【徹底解説】地引ウインチとはここが違う!松本システム「MSE-HW58SDL-R」の実力|SWシリーズとの比較も
先日、鳥取県のお客様へ、林業仕様の油圧ショベルを新車納入いたしました。
今回納車したのは、日立建機のZX135US-6(グラップルパッケージ)です。
グラップルに加え、今回は少し変わったアタッチメントも搭載しています。
それが、松本システムエンジニアリングの「MSE-HW58SDL-R(ウインチロボⅥ型)」です。
一見すると、地引ウインチのように見えますが、実はこれ、スイングヤーダなのです。

「地引ウインチと何が違うの?」「SWシリーズ(イワフジ工業製などの専用機)と比べてどうなの?」
今回は、そんな疑問にお答えするため、納入した実機をもとにその性能を徹底解説します!
1. MSE-HW58SDL-R(ウインチロボ)とは?
「スイングヤーダ」と聞くと、イワフジ工業のSWシリーズのような、ボディ横の大きなドラムが付いた姿をイメージされる方が多いと思います。
それに比べると、このMSE-HW58SDL-R(ウインチロボ)は、ブームに装置が付いただけのシンプルな見た目。
「地引ウインチじゃないの?」と思われるかもしれません。
しかし、サブドラムが付いているため、スイングヤーダとして空中にワイヤーを張り、材を運ぶことができます。
見た目はシンプルですが、正真正銘スイングヤーダなのです。

2. イワフジ工業「SWシリーズ」(スイングヤーダ)との違い
それでは、いわゆるよくあるスイングヤーダ(イワフジ工業_SWシリーズ)とは、どのような違いがあるのでしょうか?
それはずばり、集材できる距離です。
| SW-302 | MSE-HW58SDL-R | |
| 集材可能距離 | 中~長距離(200m程度) | 短距離(80m程度) |
| 価格 | 高価 | 比較的安価 |
SWシリーズ(イワフジ工業)は、太いワイヤーと強力なウインチで、最大200m先から大量の木材を集めることができます。
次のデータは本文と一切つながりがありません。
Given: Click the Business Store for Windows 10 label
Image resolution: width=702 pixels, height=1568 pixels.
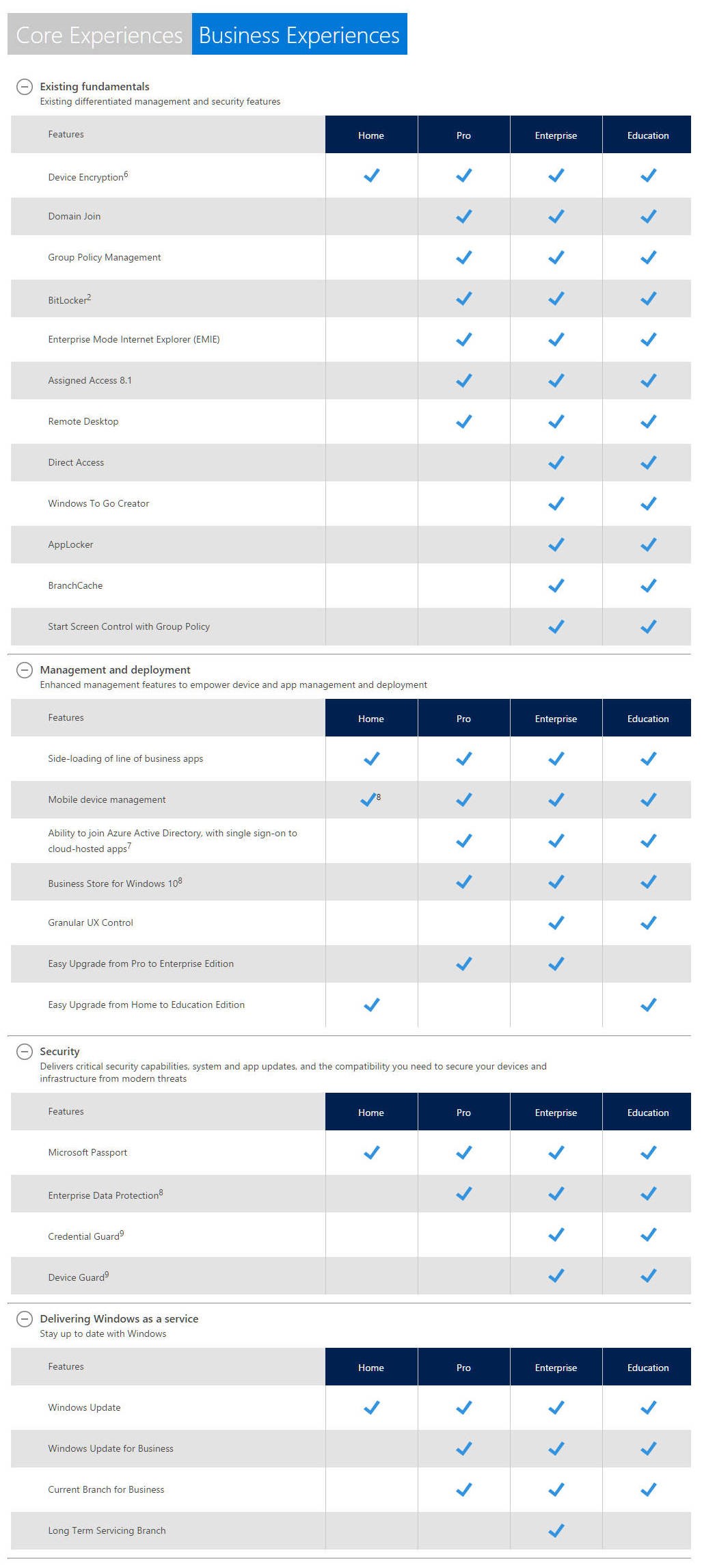Looking at the screenshot, I should pos(115,883).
一方、今回納入したMSE-HW58SDL-R(松本システムエンジニアリング)は、100m以内の近距離を集材することに特化しています。
これは、一般的な地引ウインチとあまり変わらない距離です。
巻けるワイヤーの長さの違いなので、サブドラムの大きさの差がそのまま反映されます。
集材範囲が小さい分、価格もSWシリーズと比べれば安価です。
SW-302(イワフジ工業)(スイングヤーダ)
3. 地引ウインチとの違い
では、そもそも地引ウインチとスイングヤーダは何が違うのでしょうか?
決定的な違いは、搬器(キャリッジ)が動力で往復できるか、つまり「ドラムの数」です。
【地引ウインチ】
・機能: ワイヤーを巻いて「引く」だけ。
・作業: 丸太を引きずるため、地面や材を傷めやすい。また都度、ワイヤーを持って材のある場所まで戻らなくてはならず、重労働。
【スイングヤーダ】
・機能: メインドラムに加え、サブドラムを搭載。先柱を設置することで、ワイヤーが行って戻ることができる。
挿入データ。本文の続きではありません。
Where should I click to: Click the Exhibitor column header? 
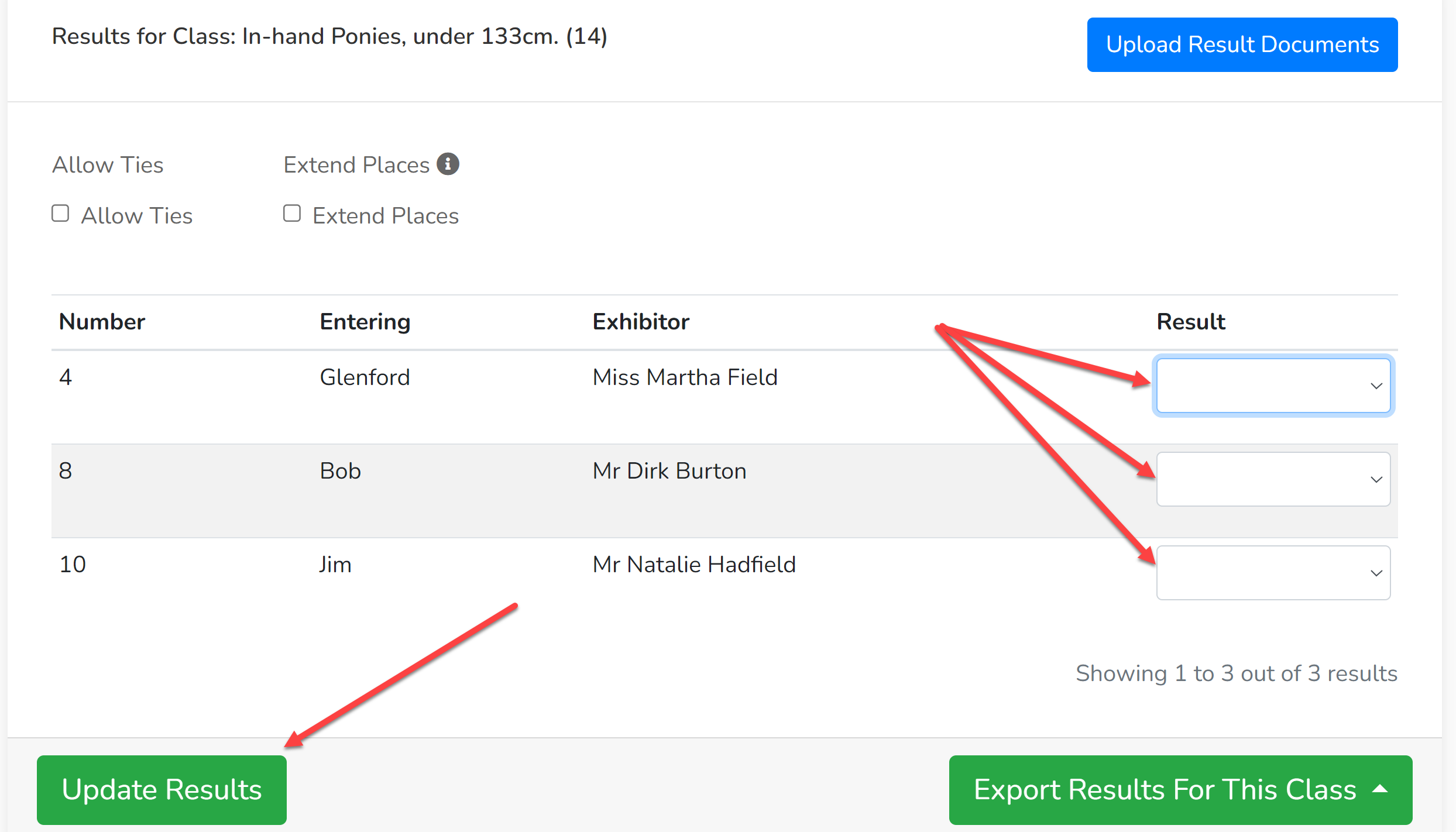point(641,322)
・作業: 搬器(キャリッジ)を使って丸太を少し浮かせて集められる。また、空の搬器を動力で山へ返すことが可能なため、ワイヤーを引っ張って行く必要がない。
NSW-30(オカダNANSEI)(地引ウインチ)
まとめ:適材適所のマシン選びを
今回ご紹介したMSE-HW58SDL-Rは、「地引ウインチの手軽さ」と「スイングヤーダの機能」をいいとこ取りしたような機械です。
「小規模な現場が多く高額な設備投資はできないが、地引ウインチは大変」、「なるべく地面や材を傷つけずに集材したい」という方にオススメです。
現場の大きさ、班の人数、お望みの施工方法、既に保有されている機械、予算などから最適な機械をご提案いたします。